William G. Axinn is a professor of sociology and the director of the Survey Research Center at the University of Michigan. He studies community and intergenerational influences on marriage and fertility behavior, mixed methods approaches for measuring population change and variation, population and environment dynamics, and mental health in Nepal and the United States.

Dirgha J. Ghimire is an associate research scientist in the Population Studies Center at the University of Michigan and director of the Institute for Social and Environmental Research in Nepal. His research focuses on social change, family and demography, migration, population health, mental health, and population and environment dynamics in Nepal and the United States.
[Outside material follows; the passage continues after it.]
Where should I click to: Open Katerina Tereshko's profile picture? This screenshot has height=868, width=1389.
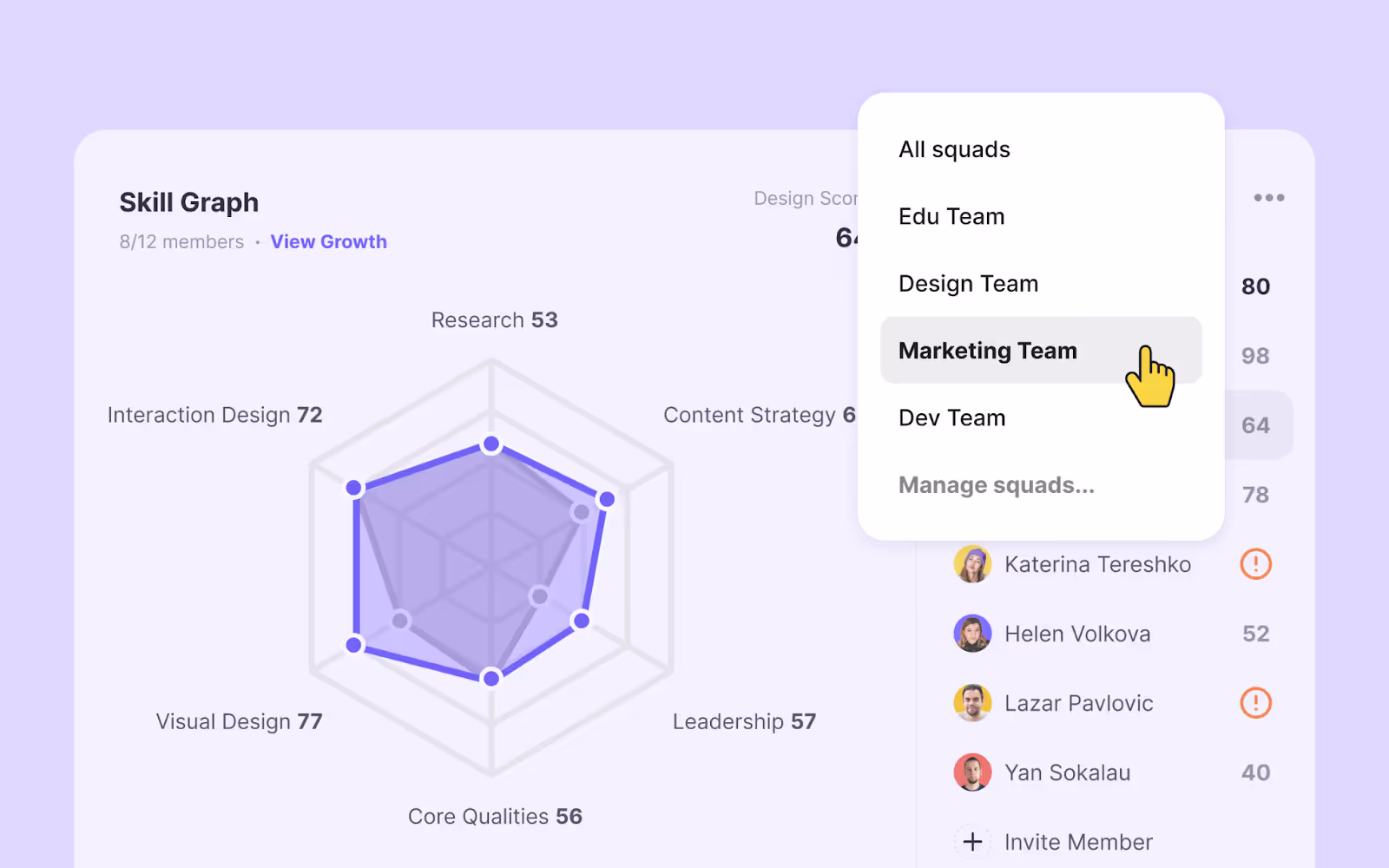click(x=972, y=564)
Nathalie E. Williams is an assistant professor in the Jackson School of International Studies and the Department of Sociology at the University of Washington. Her research focuses on migration, population change, and mental health during armed conflict and natural disasters, and on developing new data collection and analytical strategies for the study of migration. Her work is primarily based in Nepal, Thailand, Cambodia, and the Persian Gulf.

Kate M. Scott is an associate professor in psychological medicine in the Dunedin School of Medicine, University of Otago, New Zealand. She is a clinical psychologist and psychiatric epidemiologist. She is a principal investigator of the New Zealand arm of the World Mental Health Surveys and her current research interests include gender differences in mental disorders and associations between mental and physical health.